PaTa per “il Giornale”
Il Covid, con l'aumento del rischio di mortalità determinato dalla pandemia, ha portato a un netto calo dell'aspettativa di vita, interrompendo bruscamente il trend di crescita che si registrava dal 2019. Nel 2020 la speranza di vita alla nascita si è ridotta di 1,2 anni, attestandosi a 82 anni. Più penalizzati gli uomini (79,7 anni) delle donne (84,4 anni). Per osservare un tale valore nelle tabelle dell'Istat bisogna risalire al 2012.

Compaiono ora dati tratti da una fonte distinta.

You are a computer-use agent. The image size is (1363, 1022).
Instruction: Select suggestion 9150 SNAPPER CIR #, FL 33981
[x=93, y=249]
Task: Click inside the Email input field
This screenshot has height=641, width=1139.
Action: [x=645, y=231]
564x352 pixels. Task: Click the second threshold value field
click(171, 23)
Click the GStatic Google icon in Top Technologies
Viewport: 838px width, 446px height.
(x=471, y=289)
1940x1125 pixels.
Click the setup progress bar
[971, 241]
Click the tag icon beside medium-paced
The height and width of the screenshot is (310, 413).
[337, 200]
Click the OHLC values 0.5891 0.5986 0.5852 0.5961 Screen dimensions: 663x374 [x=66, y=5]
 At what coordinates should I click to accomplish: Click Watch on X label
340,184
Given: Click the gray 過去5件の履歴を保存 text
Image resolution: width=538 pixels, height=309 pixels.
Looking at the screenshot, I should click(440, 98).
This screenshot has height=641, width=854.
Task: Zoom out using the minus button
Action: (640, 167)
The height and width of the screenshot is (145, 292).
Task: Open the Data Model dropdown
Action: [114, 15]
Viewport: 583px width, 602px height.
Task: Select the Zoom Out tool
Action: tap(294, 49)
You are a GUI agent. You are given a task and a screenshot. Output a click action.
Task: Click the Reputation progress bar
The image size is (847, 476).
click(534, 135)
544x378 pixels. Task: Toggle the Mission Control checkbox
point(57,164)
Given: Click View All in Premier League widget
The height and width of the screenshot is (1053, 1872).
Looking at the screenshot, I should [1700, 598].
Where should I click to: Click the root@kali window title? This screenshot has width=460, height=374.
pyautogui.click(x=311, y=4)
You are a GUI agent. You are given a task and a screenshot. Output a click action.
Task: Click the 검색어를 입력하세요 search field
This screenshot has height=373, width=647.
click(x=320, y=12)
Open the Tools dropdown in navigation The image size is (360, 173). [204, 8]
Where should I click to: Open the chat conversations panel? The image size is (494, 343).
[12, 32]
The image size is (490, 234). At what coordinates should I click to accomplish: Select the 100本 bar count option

Gli effetti collaterali del Covid hanno impattato pesantemente non solo sulle condizioni di salute degli italiani, ma anche su una serie di fattori economici e sociali facendo calare il tasso di occupazione e crescere il numero dei giovani che non studiano e non lavorano.
L'aggiornamento annuale dell'istituto nazionale di statistica fotografa gli effetti del Covid sulla popolazione e mostra come, soprattutto nelle aeree maggiormente colpite dal virus durante la prima fase dell'epidemia, ci sia stato un abbassamento del livello di sopravvivenza.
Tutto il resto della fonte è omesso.